1/4" Nut driver, Needle nose pliers
Repair & Advice
This was really easy to replace, we unplugged the dryer, removed the front bottom panel, removed the heat shield blocking the front of the element, unplugged the two wires going to the element (pliers helped to get these off), removed the one mounting screw on the left, and then the old element just pulled out of the canister firmly. Pushed the new element back in, and reinstalled in the reverse order. We also found that the blower housing that the lint filter slides into was FULL of lint. We cleaned this out at the same time. The dryer is now working much better and drying much faster!
Story submitted on December 3, 2014
Whit from TN
Dryer not heating up
Socket wrench, pliers, vacuum
Repair & Advice
Ensure unit is unplugged, vacuum inside to remove lint, no need to remove cylindrical chamber that holds the heating element, take pics of element wiring before unplugging anything
Story submitted on December 15, 2014
Gary from WI
Typical issue - the heating element wire burns through and breaks somewhere
Nutdriver 1/4" for the bottom panel, 5/16" small wrench to remove the screw from the heating element support, nutdriver again for the the screw holding the element in the tube.
Repair & Advice
The wire on my element broke, and it's fairly simple to remove. I actually repaired mine by crimping each of the broken wire ends into a female spade connector (the connector continues to conduct current across the break, but doesn't interfere with heating). Eventually this will fail and I'll replace with my brand new part. This was a genuine part in original packaging - I've read a number of stories about cheaper aftermarket parts that didn't last.
1. Remove the bottom panel from the front of the appliance - 1/4" hex nutdriver
2. Remove the 5/16" screw holding the bracket for the heating element tube to the base of the appliance
3. Remove another 1/4" hex screw on the support bracket attached to the tube and remove the bracket
4. Unplug the two wires that provide power to the side of the heating element (the short wires that are cross-connected on the element itself can remain)
5. Twist the tube a bit until it comes free from the back side of the appliance
6. Use the 1/4" nutdriver to remove the screw that holds the heating element inside the tube.

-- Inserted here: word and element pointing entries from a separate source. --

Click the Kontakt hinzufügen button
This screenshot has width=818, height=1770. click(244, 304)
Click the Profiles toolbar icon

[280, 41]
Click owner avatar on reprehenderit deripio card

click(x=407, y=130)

7. The element may be pressed into the tube fairly tightly; push the element and tube down on something, like a rigid plastic cup, to slide it out the front of the tube
8. Examine the coils on the element for a break in the wire - if the wire does not appear to be broken, the problem may be with one of the "temp overload switches" or something else
9. If the element has a break in the wire, you can rig a temporary repair, and order a new part - the repair would involve bridging the two broken ends of wire with a metal-only (nothing that could melt or overheat) connector (twisting the wires together will create a hot-spot that will only last a few cycles - I've tried it!)